__Extrait du document__.
>>>>
Face à notre existence et à l’ensemble du monde qui nous environne, la question qui se pose à nous en tout premier lieu est celle de la nature du réel dont nous faisons partie. Qu’en est-il de la nature du réel ? Quelle est sa consistance ? Celle du roc ou celle d’une ombre ? Sur quel abîme débouche-t-on quand on explore l’infiniment petit, l’infra particulaire ? Quelle est la nature de cette énergie dont on nous dit qu’elle est un équivalent matière ? A ce niveau, que désignent réellement les mots d’énergie et de matière ? Dans quel océan se perd-on quand on explore l’infiniment grand, l’univers des myriades de galaxies en expansion et de leurs zones mystérieuses ? La vitesse de la lumière est-elle indépassable ? Et qu’advient-il de ce que nous appelons matière lorsqu’elle est atteinte ?
<<<<
__Contenu des données__.
>>>>
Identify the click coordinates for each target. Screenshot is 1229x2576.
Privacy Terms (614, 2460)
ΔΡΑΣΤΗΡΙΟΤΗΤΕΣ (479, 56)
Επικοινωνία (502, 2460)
<<<<
__Défis__.
• 1. D'après le passage sur la nature du réel, quelle question se pose à nous en tout premier lieu face à notre existence et au monde qui nous environne ?
• 2. Restituez le passage sur la nature du réel entre « Face à notre » et « est atteinte ? », bornes incluses.
• 3. Selon le passage sur la nature du réel, pourquoi la question de la nature du réel nous concerne-t-elle directement ?
Les lignes proviennent d'une autre source que l'extrait.

__Réponses par tâche__.
• 1. Celle de la nature du réel dont nous faisons partie.

• 2.
Face à notre existence et à l’ensemble du monde qui nous environne, la question qui se pose à nous en tout premier lieu est celle de la nature du réel dont nous faisons partie. Qu’en est-il de la nature du réel ? Quelle est sa consistance ? Celle du roc ou celle d’une ombre ? Sur quel abîme débouche-t-on quand on explore l’infiniment petit, l’infra particulaire ? Quelle est la nature de cette énergie dont on nous dit qu’elle est un équivalent matière ? A ce niveau, que désignent réellement les mots d’énergie et de matière ? Dans quel océan se perd-on quand on explore l’infiniment grand, l’univers des myriades de galaxies en expansion et de leurs zones mystérieuses ? La vitesse de la lumière est-elle indépassable ? Et qu’advient-il de ce que nous appelons matière lorsqu’elle est atteinte ?

• 3. Nous faisons nous-mêmes partie de ce réel. C'est donc la question qui se pose à nous en tout premier lieu face à notre existence et au monde qui nous environne.